This is a vegan dish and it is also a full meal. Some roasted winter root vegetables, some nuts and fruits, herbs, and a pungent mustard dressing. There is some cooking involved, but it is basically all about the knife work because size here really does matter. Ideally you want to mingle all the flavours in a single bite, so take your time and work on your knife skills.
Prepare a baking dish with parchment paper, and heat oven at 200 degrees Celsius.
Spread out on the dish, and oil well (with a brush or in a bowl with your hands):
Celeriac root, peeled and cut into 3 cm rounds
Sweet potato, peeled and cut into 3 cm rounds
Roast until easily pierced with the tip of a knife but not completely mushy. Allow to cool and cut into 1 - 0,5 cm cubes.
While the vegetables are in the oven, bring a pot of water to the boil and add:
Cook for 10 minutes. Drain immediately and spread out on a baking dish so that it cools down quickly.
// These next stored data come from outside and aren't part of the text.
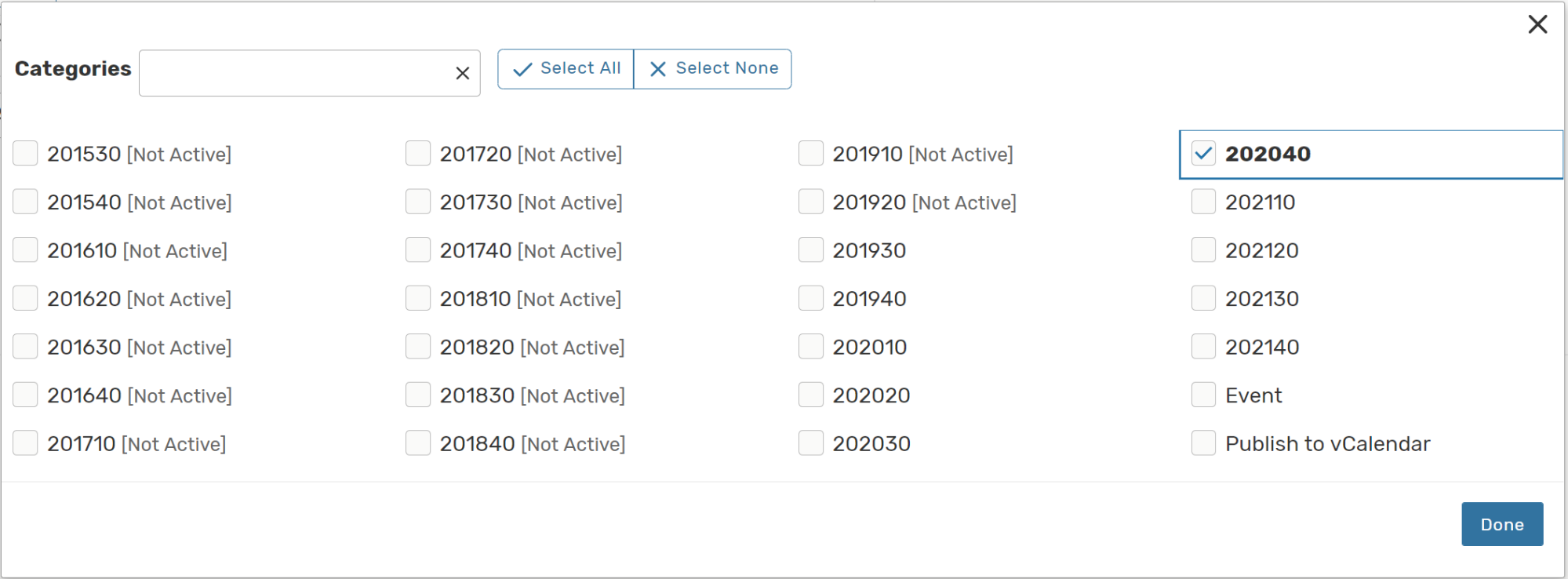
Task: Clear the Categories search field
Action: (x=462, y=73)
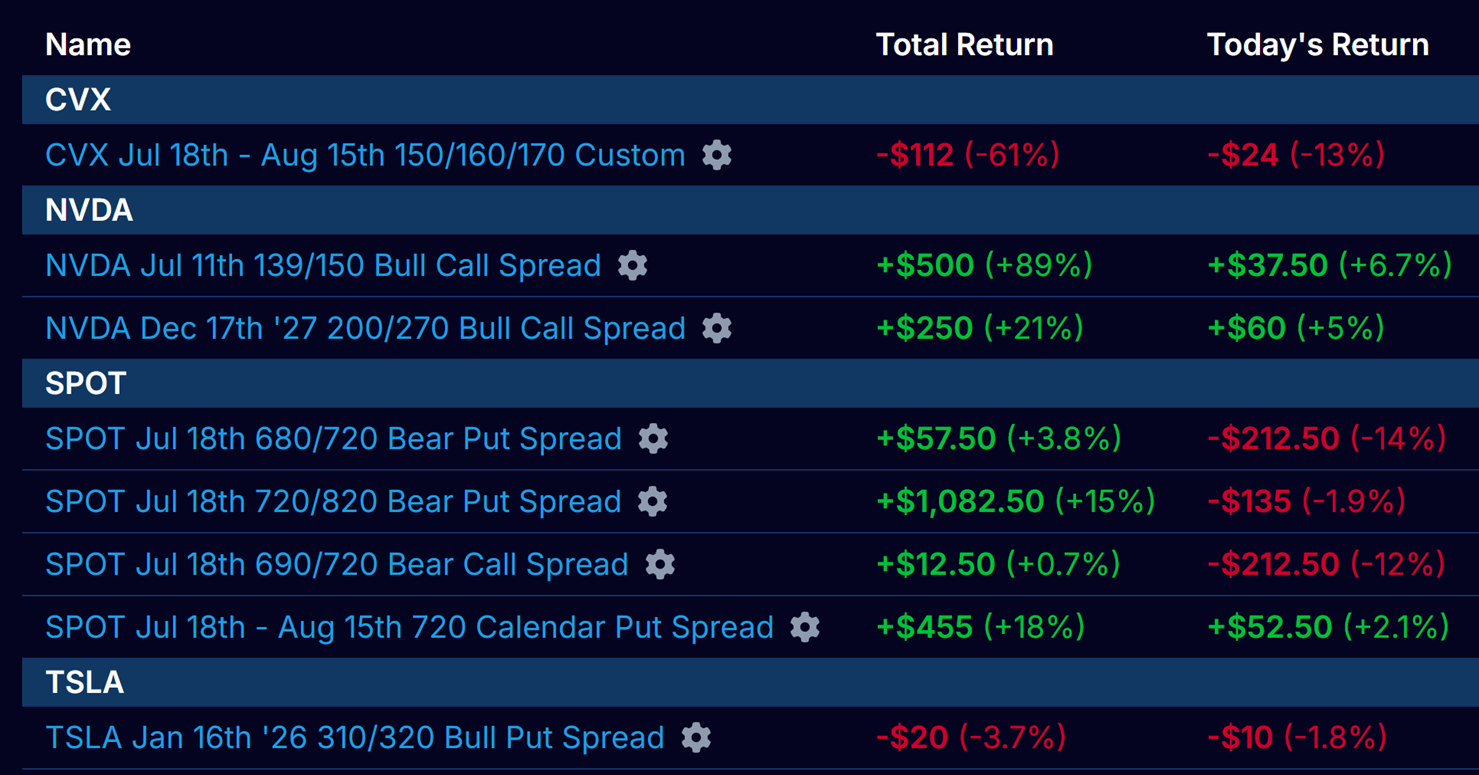1479x775 pixels.
Task: Open gear for SPOT 720/820 Bear Put Spread
Action: (x=653, y=501)
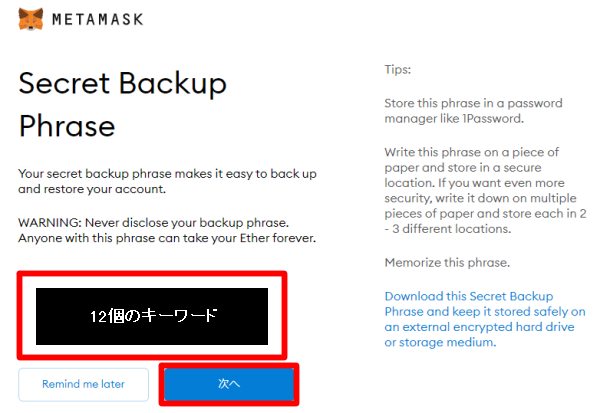This screenshot has width=600, height=413.
Task: Open the Download this Secret Backup Phrase link
Action: (485, 319)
Put the vegetables and quinoa in a bowl and add, mixing everything very well:
Pear, chose a crunchy variety, very thinly diced
Chestnuts (I buy cooked and vacuum packed), crashed, or thinly sliced
Spring Onions, both green and white parts, very thinly sliced
Parsley (or other preferred herb), very thinly cut
For the dressing (which is a thick mustard dressing, do not confuse with a vinaigrette whose consistency is much thinner) shake together:
Wholegrain mustard, at least 2 volumes
Lemon juice, 1 volume
Olive oil, 1 volume
Salt, to taste
Stir the dressing into the bowl with the rest of the ingredients and mix well. Taste and adjust seasoning. Drizzle
Extra Virgin Olive Oil just before serving
Note on quantities
You want a lot of everything to mingle with the quinoa, with the exception maybe of the celeriac root which has a strong taste but should not be the predominant flavour. So I would say equal volumes of sweet potato, pear, and chestnut, and half that volume of celeriac. Go wild on the herbs and spring onions and be generous with the mustard in the dressing.